Wednesday, September 19, 2007

Beyond the Self, Beyond the Local

Until now, our readings have predicated imagined communities and cosmologies as a sort of inevitable telos in the ideological development of the individual. There seems to be an understanding that the individual, moving from a conception of self that must be assumed to be Cartesian (an actualization through thought or Lacanian self-recognizance) that progresses into conceptions of the people immediately around him (community) and the collected individuals beyond his grasp, but whose presence is understood (the nation, or the cosmopolitan global).

Here, our readings seem to diverge, offering various states beyond the self and the local. There is the nation and its inherent nationalism (Anderson), the culture of interchange, exchange, and circulation (Lee and LiPluma) the situated, topological self, cognizant of his "place" in the world (Robbins) and the Kantian univerisalism, that presents the world beyond the self as a singular unity that is most often viewed fractured, so as to reveal only communities that are parts of the larger, united state. As Robbins puts this final idea, "According to this ideal [Kant's], there could be only one cosmopolitanism...one 'world-wide community of human beings" (2).

How can we reconcile all of these varied theories? Though they are academically interconnected, referring to and quoting one another, each offers a new perspective to understand the community beyond the self and the local.

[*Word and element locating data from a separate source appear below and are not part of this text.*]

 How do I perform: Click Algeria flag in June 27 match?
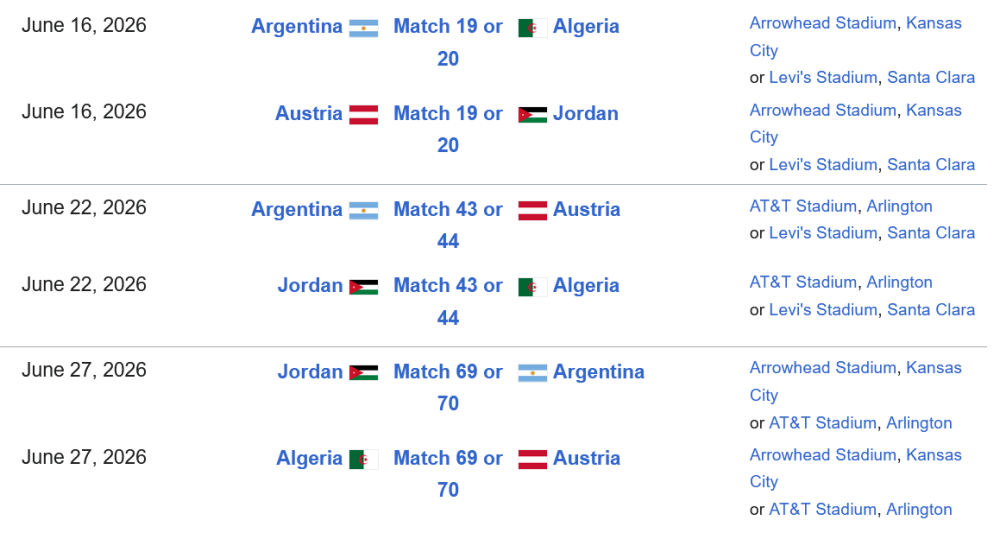click(x=363, y=460)
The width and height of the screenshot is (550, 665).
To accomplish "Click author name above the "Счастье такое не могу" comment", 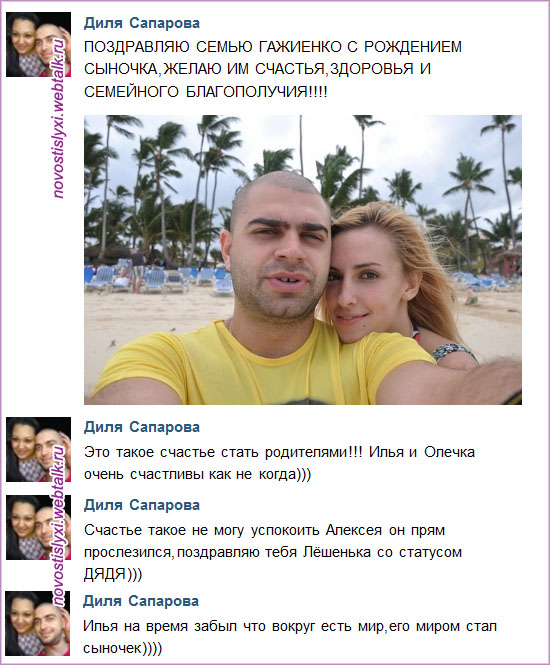I will click(142, 505).
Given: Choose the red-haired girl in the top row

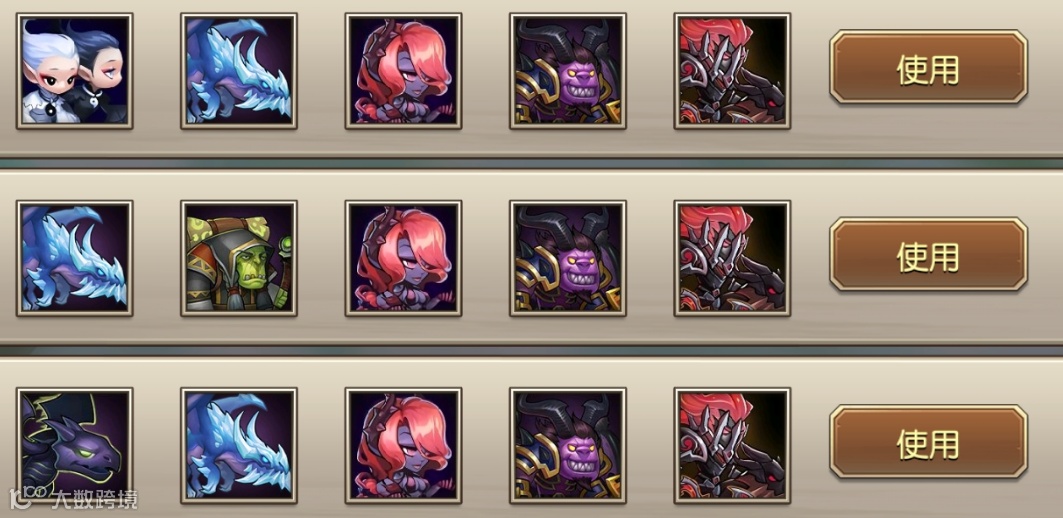Looking at the screenshot, I should point(403,71).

Which is to be preferred? Can the individual self (as represented by the single student) or the local (as represented by our discussion groups) even work to conceptualize the structures of the interlocking societies above us?

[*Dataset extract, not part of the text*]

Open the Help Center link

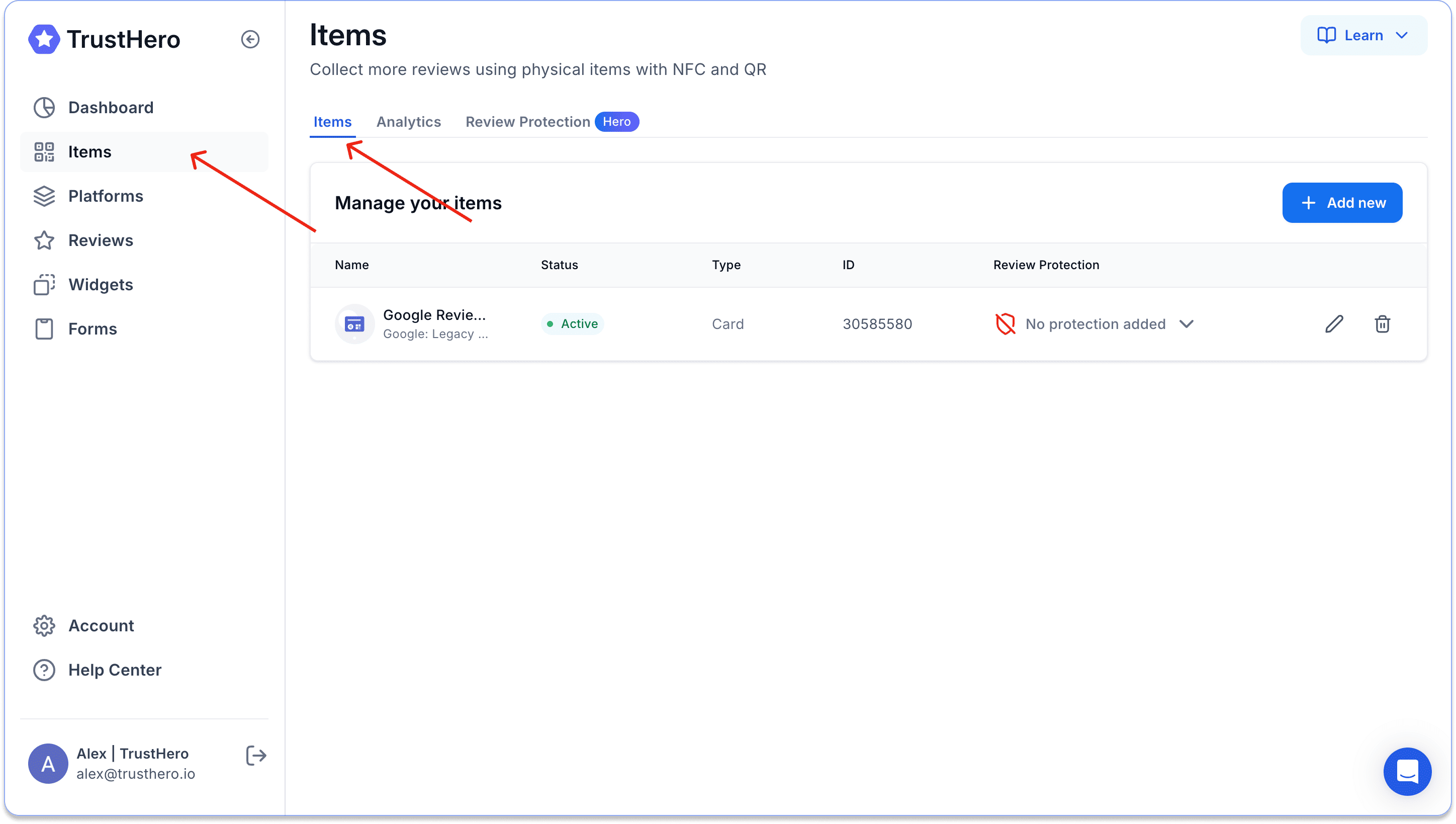[115, 670]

Also, it occurs to me that following Appadurai's "technoscapes" and "mediascapes" an alternate, individuated cosmopolitanism could be suggested. Technology and the media enable the individual to be both plugged into the global system and to perceive it personally. Amazon.com suggested readings, titles like "your" New York Times, or media slogan's like "what's happening in your world" seem to suggest a commodification of cosmology down to the individuated consumer. Is this yet another way to understand the cosmopolitan, another way to think about the space beyond the self and the local? When Time Magazine made "you" the person of the year, was it identifying the individuated cosmopolitanism that modern technological practices have enabled? Do we live in the age of customized cosmologies and Do-it-yourself globalism?